EXTRACTED INFORMATION:
┏━━
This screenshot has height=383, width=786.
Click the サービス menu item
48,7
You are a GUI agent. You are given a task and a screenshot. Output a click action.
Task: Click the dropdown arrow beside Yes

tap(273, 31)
┗━━
┏━━
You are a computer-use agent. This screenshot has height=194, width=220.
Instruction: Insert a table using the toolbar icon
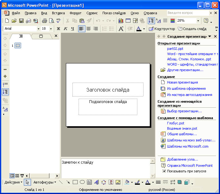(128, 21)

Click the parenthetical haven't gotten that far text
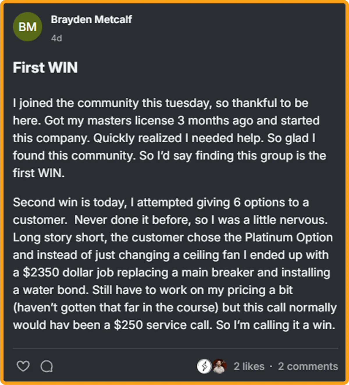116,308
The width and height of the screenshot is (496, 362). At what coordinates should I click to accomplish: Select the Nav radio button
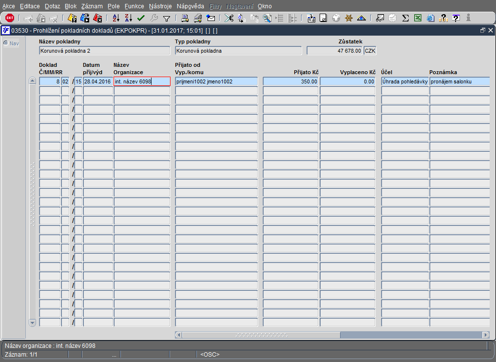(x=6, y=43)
┗━━
Which lines in the rows above contain the word "screenshot"? Pull out each of them and copy it in full.

This screenshot has height=383, width=786.
You are a GUI agent. You are given a task and a screenshot. Output a click action.
You are a computer-use agent. This screenshot has height=194, width=220.
The width and height of the screenshot is (496, 362). At what coordinates should I click to accomplish: Select the Nav radio button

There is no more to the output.